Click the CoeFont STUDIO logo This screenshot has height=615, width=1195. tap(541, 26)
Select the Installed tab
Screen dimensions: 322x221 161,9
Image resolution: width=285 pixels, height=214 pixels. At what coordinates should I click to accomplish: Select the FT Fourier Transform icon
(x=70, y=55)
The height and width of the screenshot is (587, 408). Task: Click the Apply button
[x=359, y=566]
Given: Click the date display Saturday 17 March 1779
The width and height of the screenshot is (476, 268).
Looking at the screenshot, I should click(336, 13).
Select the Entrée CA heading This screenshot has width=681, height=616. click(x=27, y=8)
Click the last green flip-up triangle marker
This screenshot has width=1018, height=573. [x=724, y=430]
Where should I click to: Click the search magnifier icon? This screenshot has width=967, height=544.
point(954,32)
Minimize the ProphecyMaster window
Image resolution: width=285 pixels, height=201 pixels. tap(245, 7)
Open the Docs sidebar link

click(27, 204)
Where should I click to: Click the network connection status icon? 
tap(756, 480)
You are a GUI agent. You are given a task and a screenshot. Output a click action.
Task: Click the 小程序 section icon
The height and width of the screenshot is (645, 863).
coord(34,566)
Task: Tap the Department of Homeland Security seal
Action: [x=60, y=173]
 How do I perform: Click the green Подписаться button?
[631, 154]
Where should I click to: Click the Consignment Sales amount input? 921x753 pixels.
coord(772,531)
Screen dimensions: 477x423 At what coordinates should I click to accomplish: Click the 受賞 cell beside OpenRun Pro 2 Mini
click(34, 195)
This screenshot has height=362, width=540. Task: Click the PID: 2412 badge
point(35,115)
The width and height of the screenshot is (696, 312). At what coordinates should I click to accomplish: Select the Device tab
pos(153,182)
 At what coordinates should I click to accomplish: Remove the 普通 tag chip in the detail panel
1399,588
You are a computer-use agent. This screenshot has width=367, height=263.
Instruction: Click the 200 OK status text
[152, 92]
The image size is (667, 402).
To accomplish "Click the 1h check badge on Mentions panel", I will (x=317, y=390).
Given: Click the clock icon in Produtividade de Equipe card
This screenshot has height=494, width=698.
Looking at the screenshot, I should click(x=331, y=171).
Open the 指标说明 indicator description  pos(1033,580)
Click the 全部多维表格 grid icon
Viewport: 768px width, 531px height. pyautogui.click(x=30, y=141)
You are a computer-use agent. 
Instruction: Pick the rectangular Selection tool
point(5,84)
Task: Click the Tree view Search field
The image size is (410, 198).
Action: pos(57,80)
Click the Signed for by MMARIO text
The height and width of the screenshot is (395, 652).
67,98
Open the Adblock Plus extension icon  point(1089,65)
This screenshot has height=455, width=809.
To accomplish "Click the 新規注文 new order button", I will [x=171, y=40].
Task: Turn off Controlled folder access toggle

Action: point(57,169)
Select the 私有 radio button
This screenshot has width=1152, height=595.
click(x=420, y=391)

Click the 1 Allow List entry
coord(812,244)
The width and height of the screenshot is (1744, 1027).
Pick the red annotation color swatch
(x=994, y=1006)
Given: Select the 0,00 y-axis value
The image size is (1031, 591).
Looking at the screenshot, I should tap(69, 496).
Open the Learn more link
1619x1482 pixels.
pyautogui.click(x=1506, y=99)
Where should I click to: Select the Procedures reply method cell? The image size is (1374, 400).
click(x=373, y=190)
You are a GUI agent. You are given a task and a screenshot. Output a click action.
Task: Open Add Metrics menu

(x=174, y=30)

──────────

Exercise requirements => Please repeat the entries from the line containing "Click the 1 Allow List entry" through the final line of the entries, both ends included, and swap "annotation" for "highlight" while leaving everything else unchanged. Return only those lines.

Exercise response =>
Click the 1 Allow List entry
coord(812,244)
The width and height of the screenshot is (1744, 1027).
Pick the red highlight color swatch
(x=994, y=1006)
Given: Select the 0,00 y-axis value
The image size is (1031, 591).
Looking at the screenshot, I should tap(69, 496).
Open the Learn more link
1619x1482 pixels.
pyautogui.click(x=1506, y=99)
Where should I click to: Select the Procedures reply method cell? The image size is (1374, 400).
click(x=373, y=190)
You are a GUI agent. You are given a task and a screenshot. Output a click action.
Task: Open Add Metrics menu

(x=174, y=30)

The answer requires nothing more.